Figure 8. Canonical Wnt signaling is persistent under activated PKA-2

Spinal cord-induced MM cultures were examined using tissue from Batgal mice, a genetic model of canonical Wnt signaling. Expression of beta-galactosidase (blue x-gal staining) is indicative of beta-catenin induced transcription. (A) Wnt signaling controlled Beta-galactosidase expression in BAT-gal mouse tissue is low in control cultures, and is restricted to several small epithelial clusters (arrow) but is absent from advanced epithelial structures (circled). (B) Beta-galactosidase expression is higher in PKA-2 agonist (6-MBC-cAMP and Sp-5,6-DCl-cBIMPS) treated cultures, and is found throughout all epithelial structures (large mass circled), indicating a direct relationship between PKA and Wnt controlled gene expression. All experiments were stained and imaged at 3 days of culture time. Scale bars are 100μm.

Figure 9. Inhibition of Wnts rescues tubulogenesis in PKA-2 activated cultures

Spinal cord-induced MM tubulogenesis is abolished when PKA-2 is activated (6-MBC-cAMP and Sp-5,6-DCl-cBIMPS).
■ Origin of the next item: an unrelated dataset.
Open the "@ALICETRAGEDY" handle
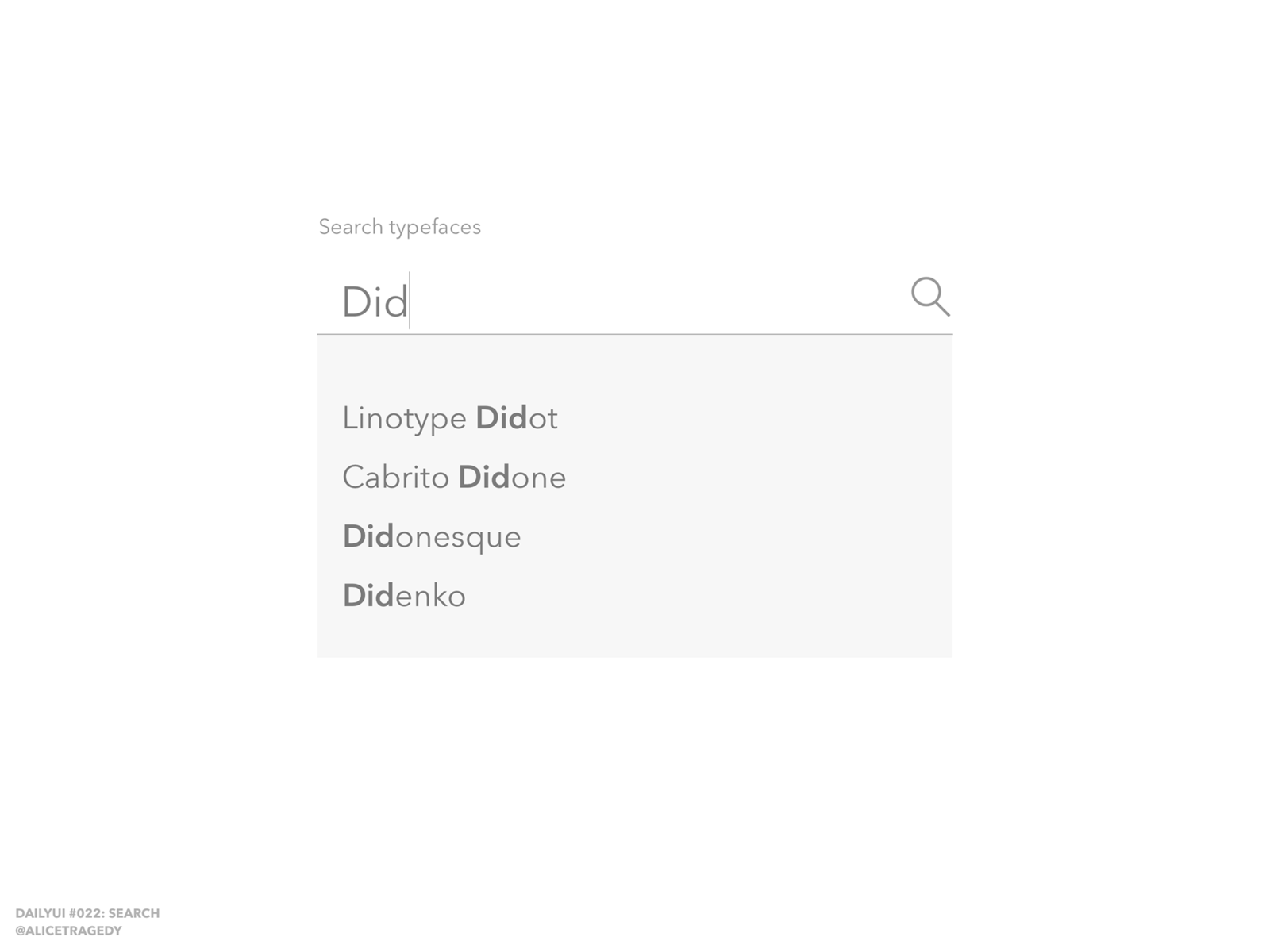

Activation of PKA-2 plus inhibition of Wnt (IWP-2) signaling rescues tubulogenesis at the edges of the epithelial clusters. (A) ZO-1 staining (red) highlights disorganized epithelium in the PKA-2 activated condition. (B) PKA-2 activated disruption of tubulogenesis is partially rescued by the addition of a Wnt inhibitor (IWP-2). ZO-1(red) is localized along the lumen of the tubule, apical from the nuclei (blue). B and C: Scale bars are 20μm. (D) Cartoon demonstrating the effect of PKA activity on Wnt expression and signaling. Diminishing PKA and Wnt activity results in normal tubulogenesis while sustained PKA activity leads to sustained Wnt signaling and disruption of tubule formation.

Figure 10. Network of genes misregulated in lesions which affect early nephron morphogenesis

(A) A diagrammatic description of the developmental defect in nephrogenesis caused by genetic deletions or by treatment of cultured nephrons with signaling pathway modulators. (B–E) A group of core nephrogenesis genes, validated by extensive literature is augmented by molecules found to be differentially expressed in nephron precursors that fail to undergo tubular morphogenesis (Wnt4 null, B; FGF8 null, C; Lim1 (Lhx1) null, D) and in PKA-2 agonist treated spinal cord-induced MM (E). The new nodes link Wnt, PKA and hyaluronic acid, all of which affect nephron formation in vitro/ex vivo, to the existing network. Arrowheads indicate increased expression in vivo, opposite of the direction observed in the expression profile of the mutant, bars indicate reduced expression.